Conocí a Clarita Claros Aguilar a fines de julio de 1986. Lo recuerdo con certeza. Ella era la encargada de recibir los textos para el suplemento Lundero y como tal recibió mi primera colaboración. Desde que la conocí, me trató siempre con amabilidad, afecto y humor. Destaco lo del humor porque creo que ese fue el sello de su personalidad y lo que ha de seguir proyectando en nuestros recuerdos.

Su entusiasmo y alegría era legendarias. La recuerdo en la Sala de Profesores de la UPN viendo los partidos eliminatorios para el mundial de Rusia 2018. La tensión allí era muy grande.
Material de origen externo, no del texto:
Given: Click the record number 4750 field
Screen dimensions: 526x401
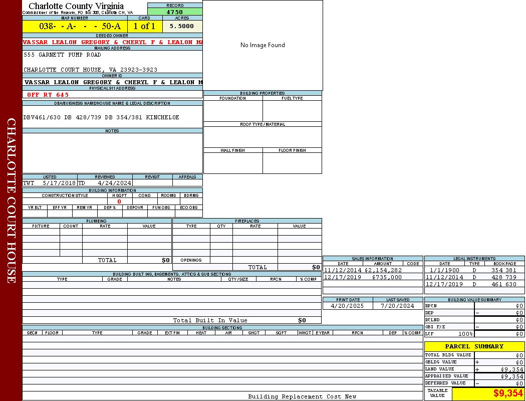Looking at the screenshot, I should 175,12.
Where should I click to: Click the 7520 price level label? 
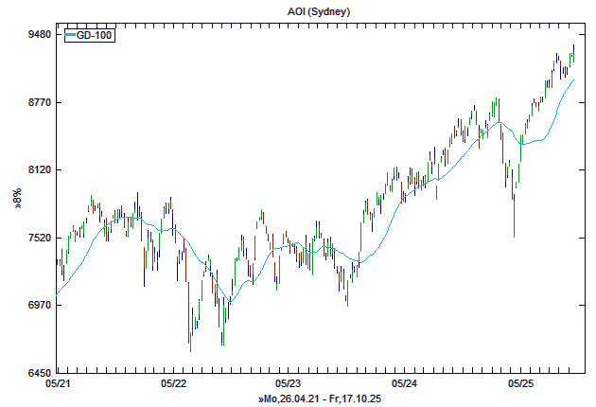(x=39, y=238)
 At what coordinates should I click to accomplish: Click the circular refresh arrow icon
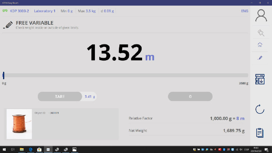[x=260, y=109]
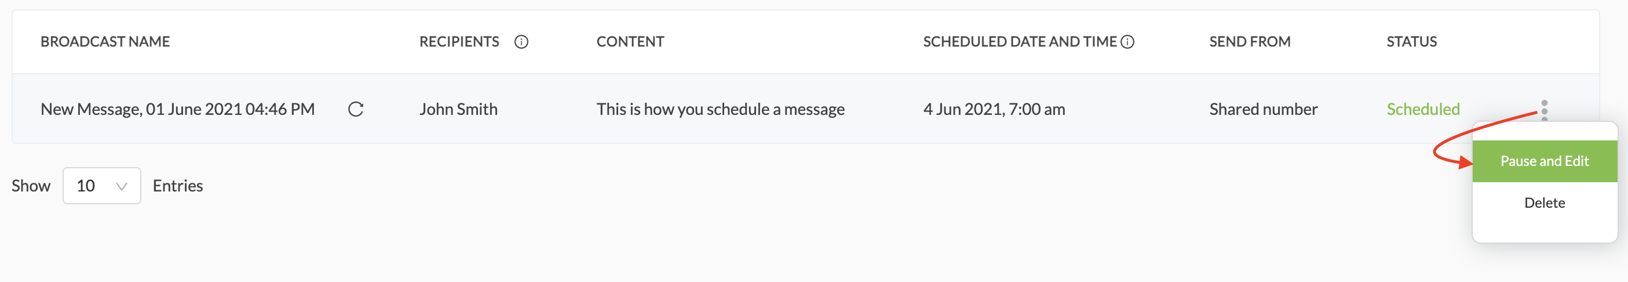This screenshot has height=282, width=1628.
Task: Click the refresh icon beside the broadcast name
Action: click(356, 109)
Los docentes se comían las uñas, soltaban gritos de enojo o reclamaban goles en favor de la selección peruana. Cada cierto tiempo ocurría un mutis y Clarita aprovechaba de ellos para clavar el estilete de su humor y desatar las carcajadas con cada frase ingeniosa que se le ocurría.
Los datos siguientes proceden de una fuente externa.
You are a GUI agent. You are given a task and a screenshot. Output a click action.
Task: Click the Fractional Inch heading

Era, además de amiguera, maternal. Bajo ese instinto, no solo me acogió a mí, sino también a Carlos Felipe Quevedo, Domingo Varas Loli, Miguel Ángel Pajares y Duncan Sedano como colaboradores del diario. En la década de los 90 haría lo mismo con Luis Fernando Quintanilla, David Novoa y otros tantos periodistas que hicieron sus primeras lanzas en La Industria. 
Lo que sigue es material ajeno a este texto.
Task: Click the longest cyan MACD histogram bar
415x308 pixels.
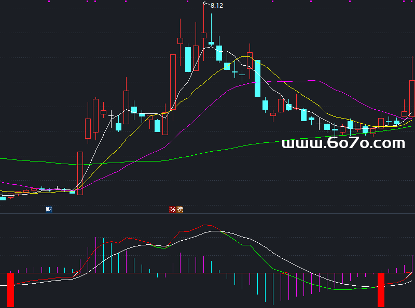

Una vez que fui a dejar el texto de mi columna, uno de los periodistas más antiguos del diario, un bebedor por lo demás empedernido a quien yo acababa de conocer, me invitó a tomar un trago. “Para hermanarnos en el alcohol”, me sugirió. Clarita oyó la invitación y no dijo nada. Un rato después, cuando me marchaba con el viejo bebedor, no pudo contenerse y le espetó: “Oye, ya vas a malograr al muchacho. Hermánate tú solo, borracho”. Lo dijo entre broma y serio, pero creo que más en serio.

En el verano de 1993, con ocasión de la entrega de premios Lundero en Chiclayo, asistieron Julio Ramón Ribeyro y un grupo de poetas y narradores muy célebres. Estuvimos presentes muchos trujillanos, entre ellos Clarita, quien formaba parte de la organización. Fuimos al almuerzo con el extraordinario cuentista, le hicimos con Nivardo Córdova una entrevista a las 7 de la mañana en el Garza Hotel, pero no pudimos sacarle una firma al maestro. Se lo comentamos a Clarita y nos respondió que no nos preocupáramos, que eso tenía solución. La mañana siguiente, antes del retorno a Trujillo, se apareció blandiendo dos ejemplares de un cuento de Ribeyro debidamente dedicados a Nivardo y a mí por el gran narrador peruano. ¿Cómo lo hizo? Nunca nos dijo. Lo cierto es que nos sorprendió y alegró mucho con ese regalo inesperado. Así era Clarita y así la recuerdo.

Descansa en paz, querida Clara. Cuando alguien se va, alguien se queda, dice Vallejo. Tu luz se ha quedado con nosotros.